Perhaps it was the legions of professional messengers laden with tats and-gauges from San Francisco’s Battery Street, sitting around Embarcadero-imported picnic benches waiting for party time. Maybe it was the assembly line of seamstresses who were feverishly stitching custom messenger bags for the ever-growing, ever-gawking crowd waiting patiently to grab their iconic piece of Interbike history…living proof that they were actually there. At Interbike 2012 in Las Vegas. And to boot, they even got a handmade Chrome messenger bag, the ultimate bragging right for anyone riding BART, Seattle’s free zone buses or the Bainbridge ferry.
Whatever it was, the Chrome’s brand magic served as a clear message to the likes of Timbuk2, Pearl Izumi and Cannondale: This new kid on the block is leap-frogging over incumbent metro bike apparel and accessory brands with a quiet authenticity mixed with a dash of gritty, street-cred attitude.

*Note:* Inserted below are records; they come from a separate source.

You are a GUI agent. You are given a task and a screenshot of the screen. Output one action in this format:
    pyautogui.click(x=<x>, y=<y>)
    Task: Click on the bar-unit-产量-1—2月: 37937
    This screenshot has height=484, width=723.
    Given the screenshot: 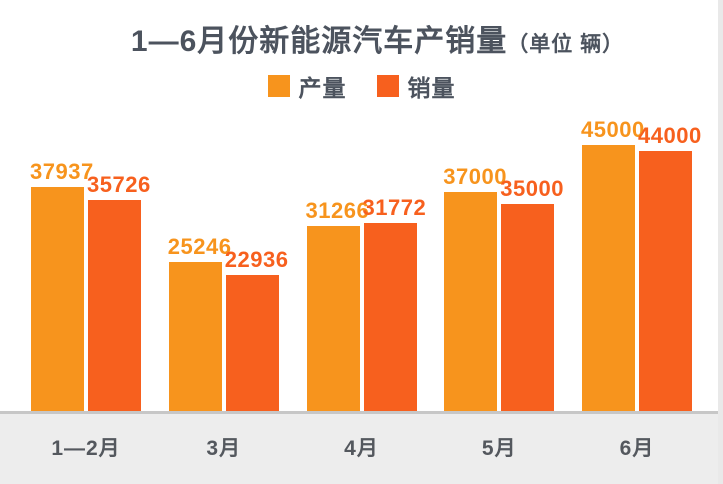 What is the action you would take?
    pyautogui.click(x=62, y=286)
    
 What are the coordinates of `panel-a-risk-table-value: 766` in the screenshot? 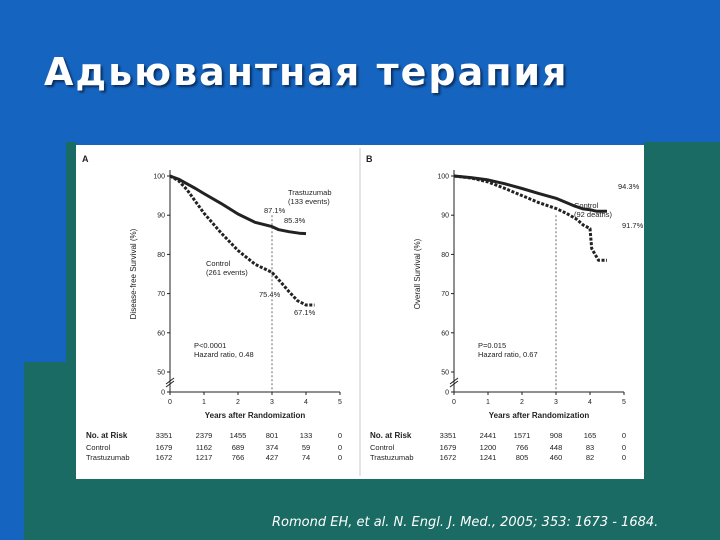 It's located at (238, 458).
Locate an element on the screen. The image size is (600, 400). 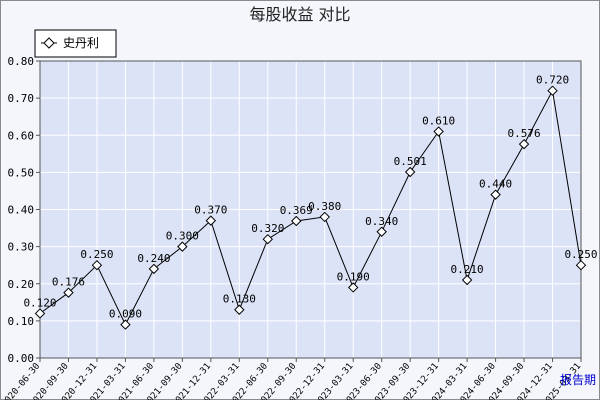
y-tick-label: 0.40 is located at coordinates (22, 210).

How did Chrome pull off such a surprising David-and-Goliath feat so quickly in an over-saturated market?
In my opinion, real authenticity and the cult following generated in a great brand’s wake begins with the author—the founder of the company.
In Chrome’s case, that would be Mr. Steven McCallion.

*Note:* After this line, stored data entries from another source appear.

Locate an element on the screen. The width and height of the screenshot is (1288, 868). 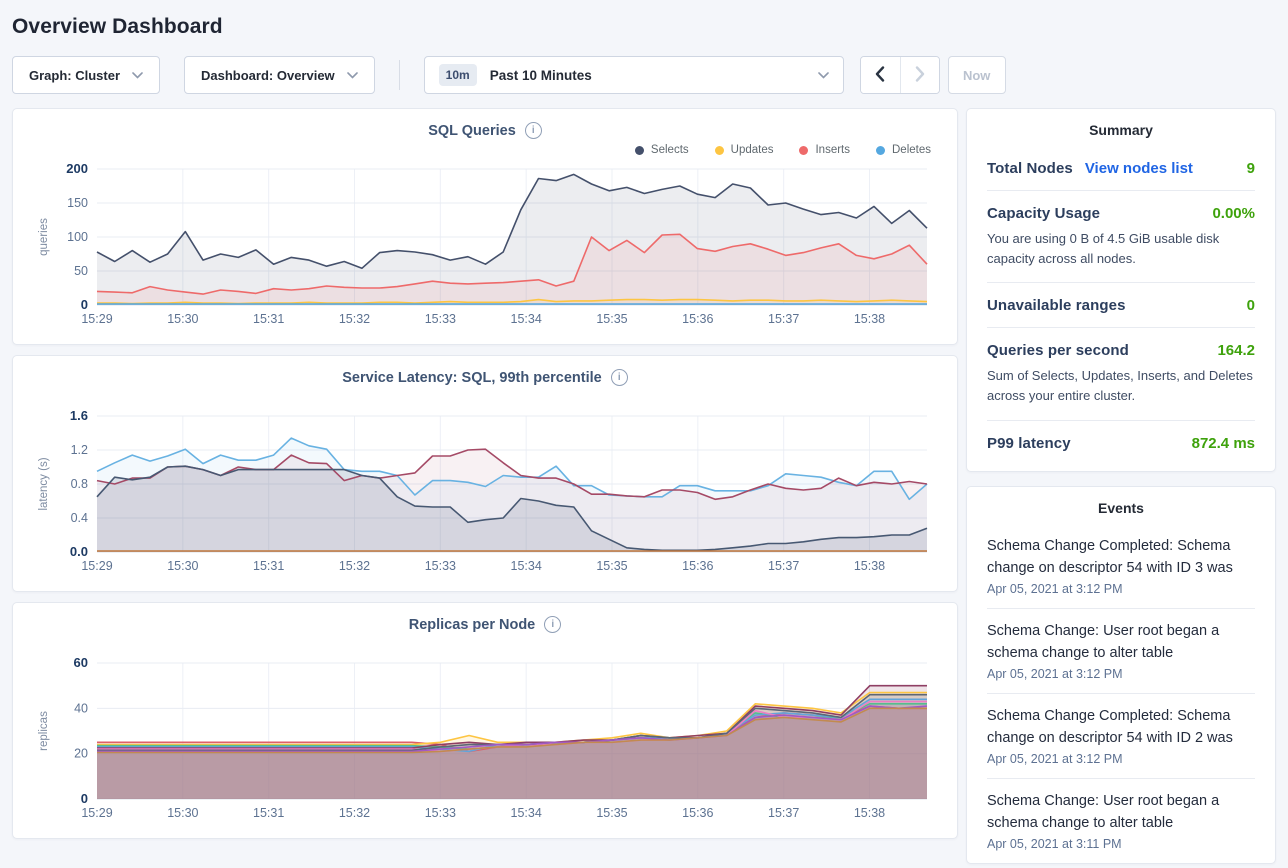
svg-text: 1.6 is located at coordinates (79, 416).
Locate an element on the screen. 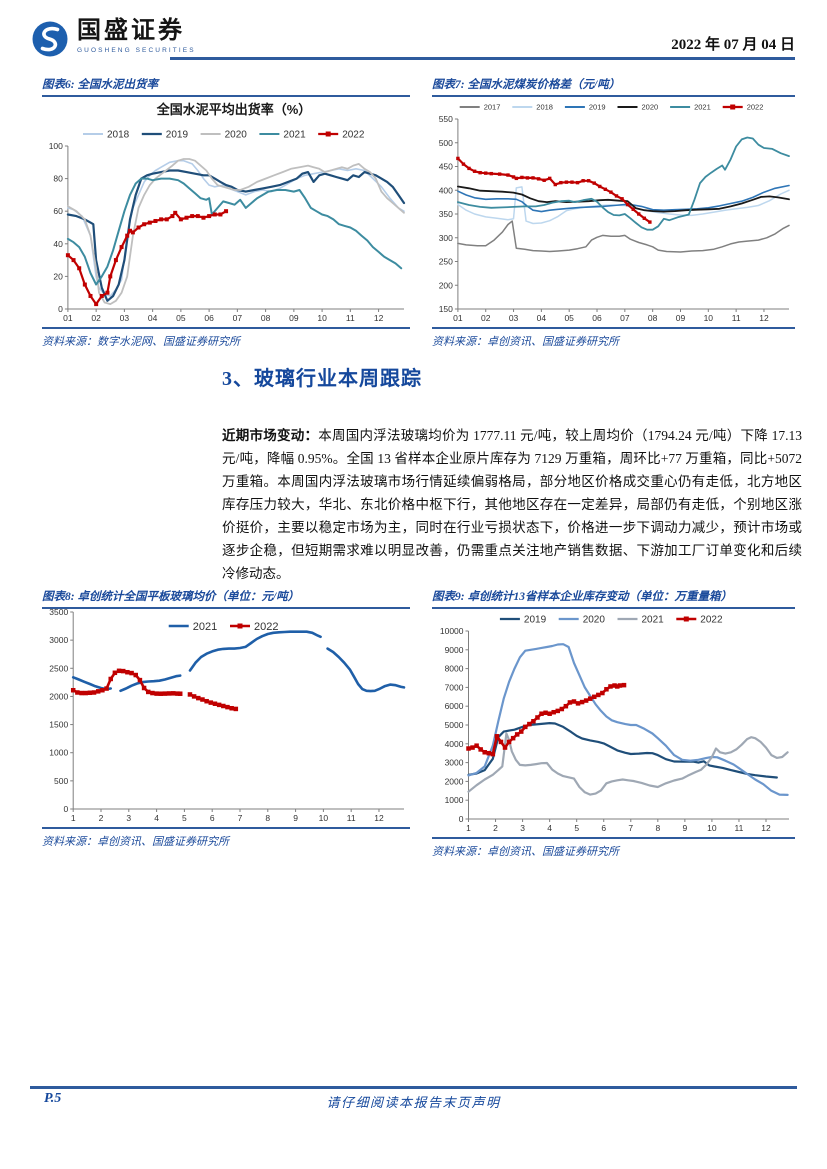 The height and width of the screenshot is (1169, 827). svg-text: 9000 is located at coordinates (454, 650).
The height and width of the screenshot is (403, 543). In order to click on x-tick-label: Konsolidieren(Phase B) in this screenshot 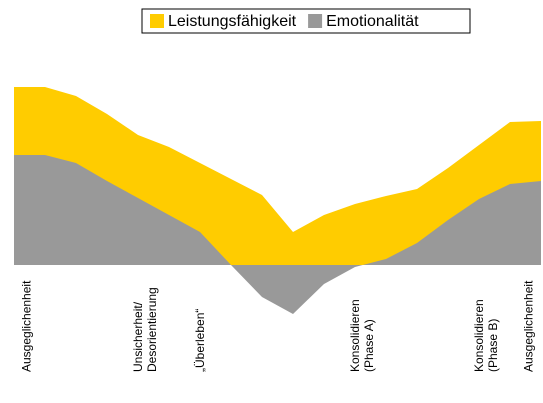, I will do `click(486, 336)`.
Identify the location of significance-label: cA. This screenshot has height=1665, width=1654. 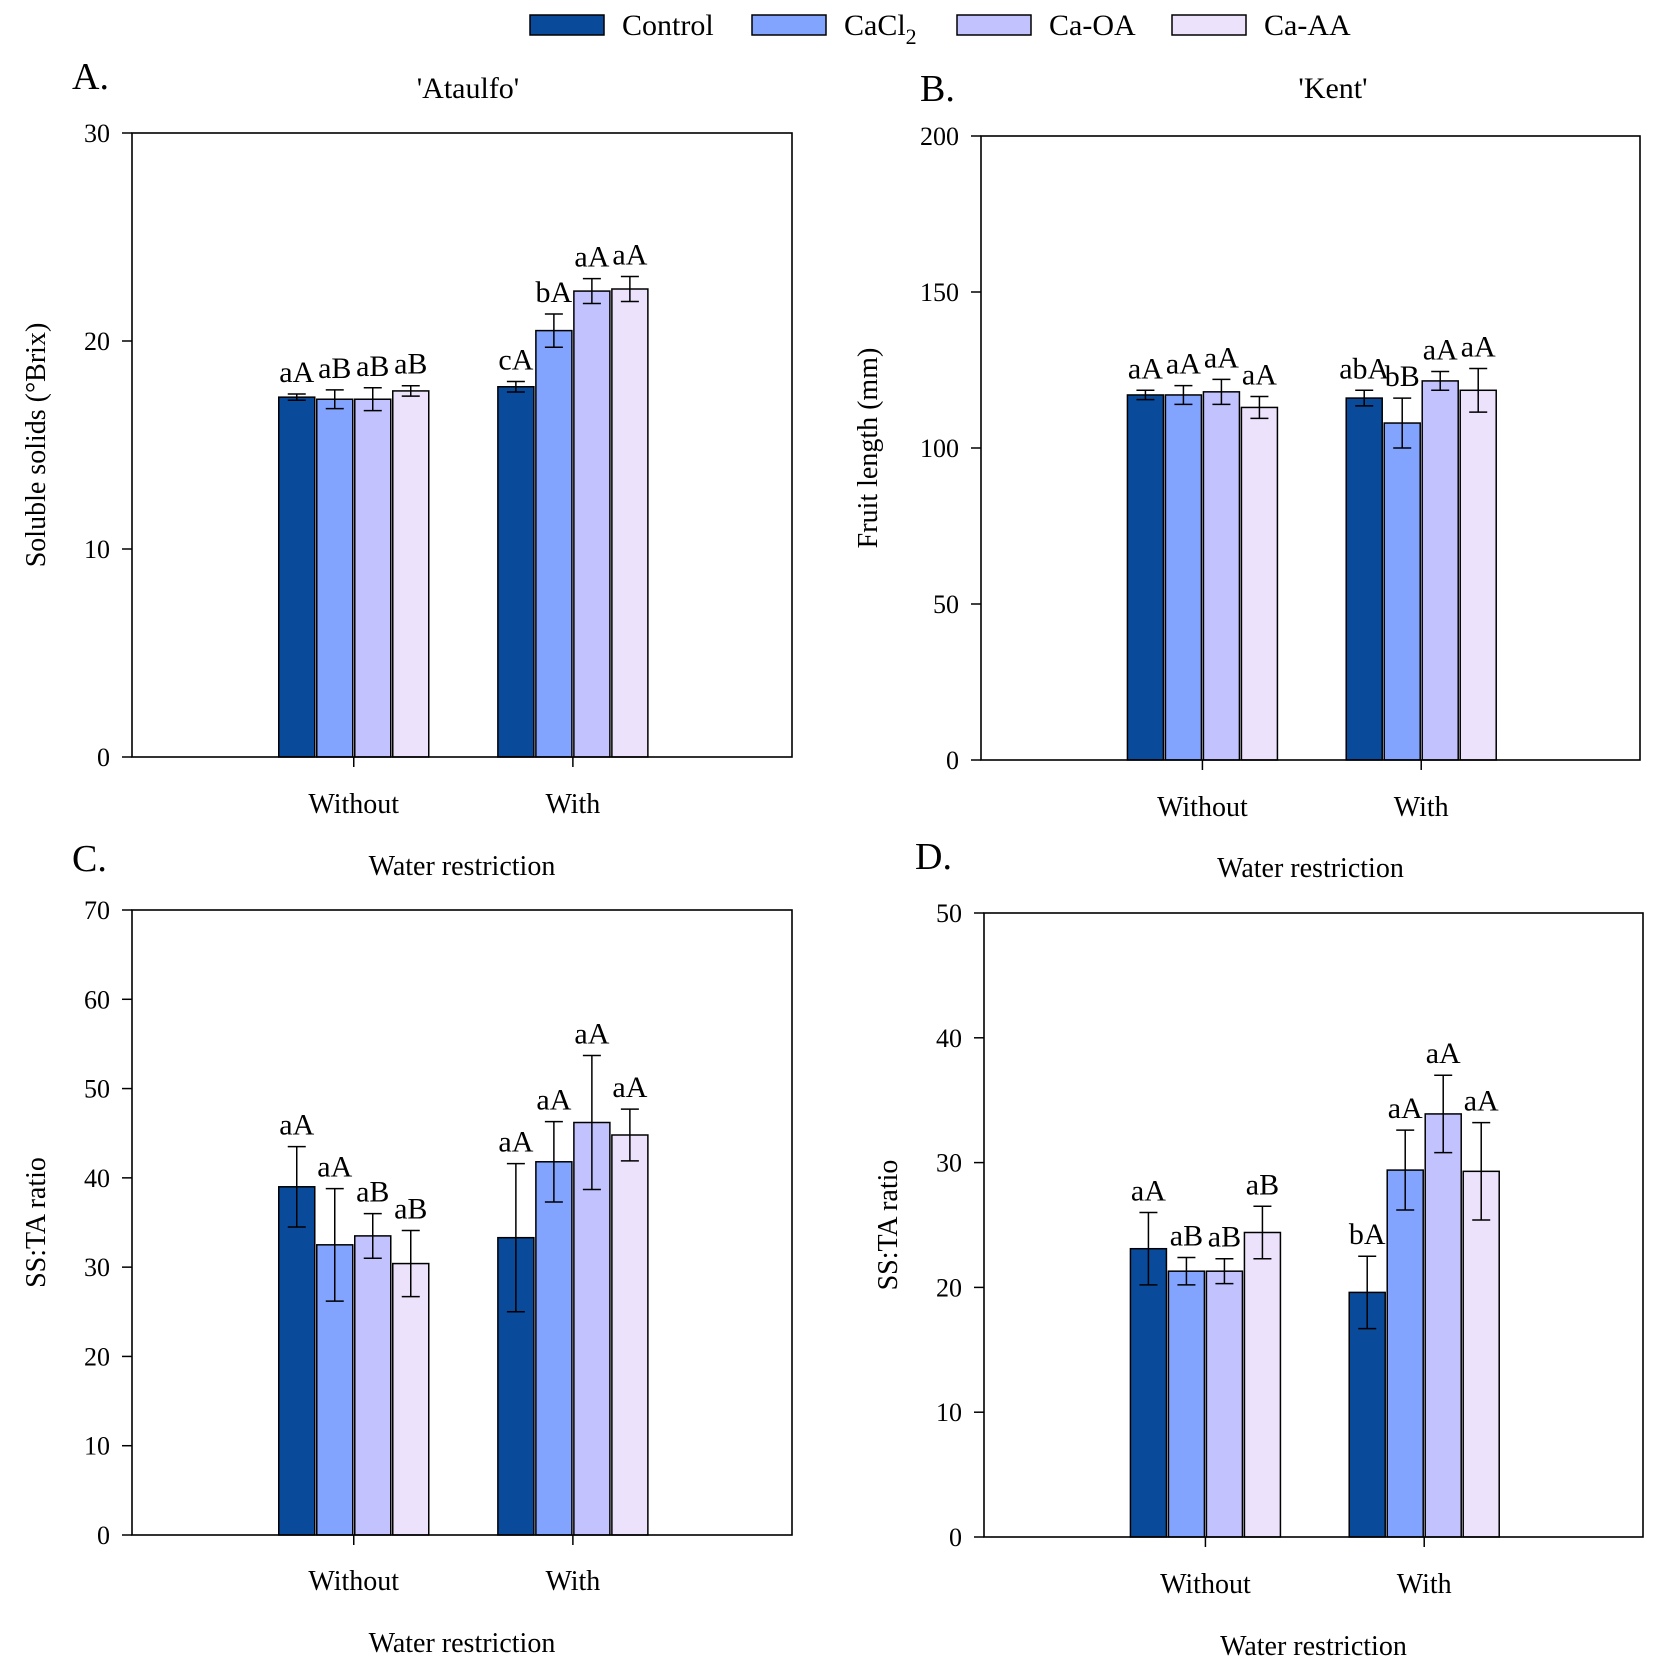
(516, 360).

Amidst the merchandising chaos I visited with Steve and his lieutenant Adrian for a few minutes at Interbike. In my exchange with both guys it took me no time to realize this whole scene had little to do with selling stuff to as many people as possible. For them it was about embracing a lifestyle, a calling to provide a super-quality product with a great back story for every Chrome customer to make a subtle statement about who they are and what they’re about. For the Chrome executives it was about projecting their personalities into the marketplace as an extension of the brand…
And did I mention the most important thing?
You can’t fake authenticity unless your company or your brand exudes it from the core.
As they say…“An apple never falls far from the tree.”